Pub Date: Nov. 15th, 1991
ISBN: 0-87923-914-X
Publisher: Godine

Perrin's second ``final'' collection of bucolic essays (some original, the majority reprinted from Smithsonian, Yankee, etc.) appears eight years after his supposedly ultimate compilation (Third Person Rural, 1983)—and it's another convincing bit of rustic Americana. Healthy compost and stylish composition seem to promote a nice symbiosis in the case of Vermont farmer and Dartmouth professor Perrin, as they did in the case of the master, E.B. White. The comparison to White is, perforce, inevitable. But it's apt, and neither author suffers for it. Perrin is one English teacher who minds his peas and ewes with evident joy. Sometimes frisky (there's a tale of a radio-playing cow), occasionally elegiac (as on the changing New England terrain), often outraged (on the death of the small farm or the effects of acid rain), Perrin always has a point of view. Does he present the obligatory, syrupy Vermont Christmas piece? You bet. Does he ask a lot of rhetorical questions? Maybe.
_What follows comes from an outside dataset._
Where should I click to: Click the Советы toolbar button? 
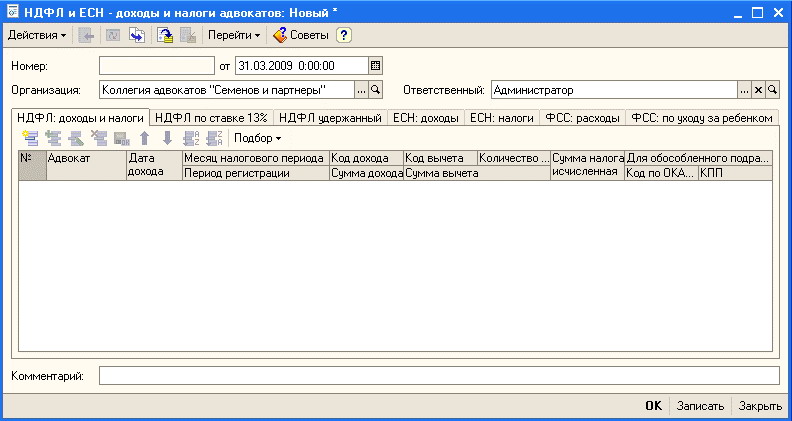(301, 35)
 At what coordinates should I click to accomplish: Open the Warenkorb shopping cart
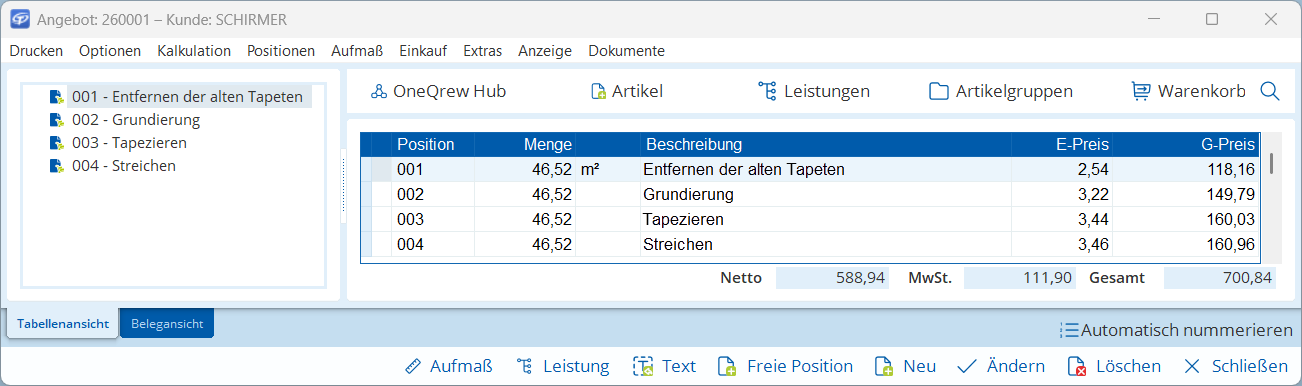1140,91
And maybe it's all too much for those poor souls not used to wrestling rocks or the smell of damp hay or the taste of state-fair pancakes, but it's all natural, folks. With lifelike plastic flowers, he admits, ``you can have the results of a glowing garden, but you can't have the process of getting there. Process is another name for life itself.'' That's good guidance for readers who may not be used to places without pavement, where all the birds are not pigeons. The text is complemented by a half-dozen woodcuts by Michael McCurdy. A grade-A-to-choice gathering, leaving the reader ready to receive more such terminal discourses from farmer Perrin as he tends his happy 90 acres.